• BRIEF:
Rewrite the data below so that every "axis label" becomes "chart label", keeping everything else the same.

[Data for finding described items]
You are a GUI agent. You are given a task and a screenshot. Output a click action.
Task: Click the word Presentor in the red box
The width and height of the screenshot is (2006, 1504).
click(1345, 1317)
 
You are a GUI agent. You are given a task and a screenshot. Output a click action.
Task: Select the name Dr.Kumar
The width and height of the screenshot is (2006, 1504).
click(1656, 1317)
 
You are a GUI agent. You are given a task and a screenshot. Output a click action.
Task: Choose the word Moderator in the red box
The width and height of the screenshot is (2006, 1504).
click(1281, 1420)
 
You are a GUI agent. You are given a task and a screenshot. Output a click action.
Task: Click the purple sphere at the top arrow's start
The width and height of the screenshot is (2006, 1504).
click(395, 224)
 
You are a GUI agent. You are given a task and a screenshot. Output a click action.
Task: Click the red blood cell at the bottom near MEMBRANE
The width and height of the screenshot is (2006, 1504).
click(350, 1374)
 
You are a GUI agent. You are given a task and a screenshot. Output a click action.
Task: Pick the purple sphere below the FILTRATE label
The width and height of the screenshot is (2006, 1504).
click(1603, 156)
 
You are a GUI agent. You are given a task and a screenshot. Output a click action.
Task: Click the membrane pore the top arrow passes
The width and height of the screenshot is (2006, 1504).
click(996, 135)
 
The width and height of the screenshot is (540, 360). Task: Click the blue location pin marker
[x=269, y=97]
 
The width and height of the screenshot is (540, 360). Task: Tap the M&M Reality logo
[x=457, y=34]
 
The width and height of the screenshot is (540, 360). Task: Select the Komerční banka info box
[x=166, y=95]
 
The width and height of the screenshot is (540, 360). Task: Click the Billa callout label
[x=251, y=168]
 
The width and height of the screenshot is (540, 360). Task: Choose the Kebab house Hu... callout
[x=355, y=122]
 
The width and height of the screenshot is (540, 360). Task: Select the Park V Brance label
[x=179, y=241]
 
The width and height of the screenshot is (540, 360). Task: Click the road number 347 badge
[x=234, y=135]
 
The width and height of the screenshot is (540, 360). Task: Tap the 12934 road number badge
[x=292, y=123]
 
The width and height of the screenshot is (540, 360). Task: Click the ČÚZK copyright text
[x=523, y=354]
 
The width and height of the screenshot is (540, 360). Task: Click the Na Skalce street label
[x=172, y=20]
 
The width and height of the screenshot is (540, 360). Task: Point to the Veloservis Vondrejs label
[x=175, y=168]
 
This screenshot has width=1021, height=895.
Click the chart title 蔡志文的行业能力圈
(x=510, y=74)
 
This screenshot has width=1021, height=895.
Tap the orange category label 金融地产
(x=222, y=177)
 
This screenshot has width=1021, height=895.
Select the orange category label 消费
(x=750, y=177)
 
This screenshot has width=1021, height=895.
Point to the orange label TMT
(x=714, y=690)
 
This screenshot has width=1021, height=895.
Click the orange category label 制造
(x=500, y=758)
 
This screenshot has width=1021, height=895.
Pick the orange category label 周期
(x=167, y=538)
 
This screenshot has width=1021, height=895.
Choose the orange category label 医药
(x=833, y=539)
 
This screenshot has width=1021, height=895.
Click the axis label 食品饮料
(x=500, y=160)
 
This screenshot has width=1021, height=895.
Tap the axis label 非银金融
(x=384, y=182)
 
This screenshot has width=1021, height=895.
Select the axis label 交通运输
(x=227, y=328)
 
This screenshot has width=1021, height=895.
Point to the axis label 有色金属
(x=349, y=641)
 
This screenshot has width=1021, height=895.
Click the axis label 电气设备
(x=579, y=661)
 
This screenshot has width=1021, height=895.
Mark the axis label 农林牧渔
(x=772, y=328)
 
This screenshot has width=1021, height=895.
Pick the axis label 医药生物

• WRITTEN ANSWER:
You are a GUI agent. You are given a task and a screenshot. Output a click action.
Task: Click the word Presentor in the red box
The width and height of the screenshot is (2006, 1504).
click(1345, 1317)
 
You are a GUI agent. You are given a task and a screenshot. Output a click action.
Task: Select the name Dr.Kumar
The width and height of the screenshot is (2006, 1504).
click(1656, 1317)
 
You are a GUI agent. You are given a task and a screenshot. Output a click action.
Task: Choose the word Moderator in the red box
The width and height of the screenshot is (2006, 1504).
click(1281, 1420)
 
You are a GUI agent. You are given a task and a screenshot. Output a click action.
Task: Click the purple sphere at the top arrow's start
The width and height of the screenshot is (2006, 1504).
click(395, 224)
 
You are a GUI agent. You are given a task and a screenshot. Output a click action.
Task: Click the red blood cell at the bottom near MEMBRANE
The width and height of the screenshot is (2006, 1504).
click(350, 1374)
 
You are a GUI agent. You are given a task and a screenshot. Output a click action.
Task: Pick the purple sphere below the FILTRATE label
The width and height of the screenshot is (2006, 1504).
click(1603, 156)
 
You are a GUI agent. You are given a task and a screenshot. Output a click action.
Task: Click the membrane pore the top arrow passes
The width and height of the screenshot is (2006, 1504).
click(996, 135)
 
The width and height of the screenshot is (540, 360). Task: Click the blue location pin marker
[x=269, y=97]
 
The width and height of the screenshot is (540, 360). Task: Tap the M&M Reality logo
[x=457, y=34]
 
The width and height of the screenshot is (540, 360). Task: Select the Komerční banka info box
[x=166, y=95]
 
The width and height of the screenshot is (540, 360). Task: Click the Billa callout label
[x=251, y=168]
 
The width and height of the screenshot is (540, 360). Task: Choose the Kebab house Hu... callout
[x=355, y=122]
 
The width and height of the screenshot is (540, 360). Task: Select the Park V Brance label
[x=179, y=241]
 
The width and height of the screenshot is (540, 360). Task: Click the road number 347 badge
[x=234, y=135]
 
The width and height of the screenshot is (540, 360). Task: Tap the 12934 road number badge
[x=292, y=123]
 
The width and height of the screenshot is (540, 360). Task: Click the ČÚZK copyright text
[x=523, y=354]
 
The width and height of the screenshot is (540, 360). Task: Click the Na Skalce street label
[x=172, y=20]
 
The width and height of the screenshot is (540, 360). Task: Point to the Veloservis Vondrejs label
[x=175, y=168]
 
This screenshot has width=1021, height=895.
Click the chart title 蔡志文的行业能力圈
(x=510, y=74)
 
This screenshot has width=1021, height=895.
Tap the orange category label 金融地产
(x=222, y=177)
 
This screenshot has width=1021, height=895.
Select the orange category label 消费
(x=750, y=177)
 
This screenshot has width=1021, height=895.
Point to the orange label TMT
(x=714, y=690)
 
This screenshot has width=1021, height=895.
Click the orange category label 制造
(x=500, y=758)
 
This screenshot has width=1021, height=895.
Pick the orange category label 周期
(x=167, y=538)
 
This screenshot has width=1021, height=895.
Choose the orange category label 医药
(x=833, y=539)
 
This screenshot has width=1021, height=895.
Click the chart label 食品饮料
(x=500, y=160)
 
This screenshot has width=1021, height=895.
Tap the chart label 非银金融
(x=384, y=182)
 
This screenshot has width=1021, height=895.
Select the chart label 交通运输
(x=227, y=328)
 
This screenshot has width=1021, height=895.
Point to the chart label 有色金属
(x=349, y=641)
 
This screenshot has width=1021, height=895.
Click the chart label 电气设备
(x=579, y=661)
 
This screenshot has width=1021, height=895.
Mark the chart label 农林牧渔
(x=772, y=328)
 
This screenshot has width=1021, height=895.
Pick the chart label 医药生物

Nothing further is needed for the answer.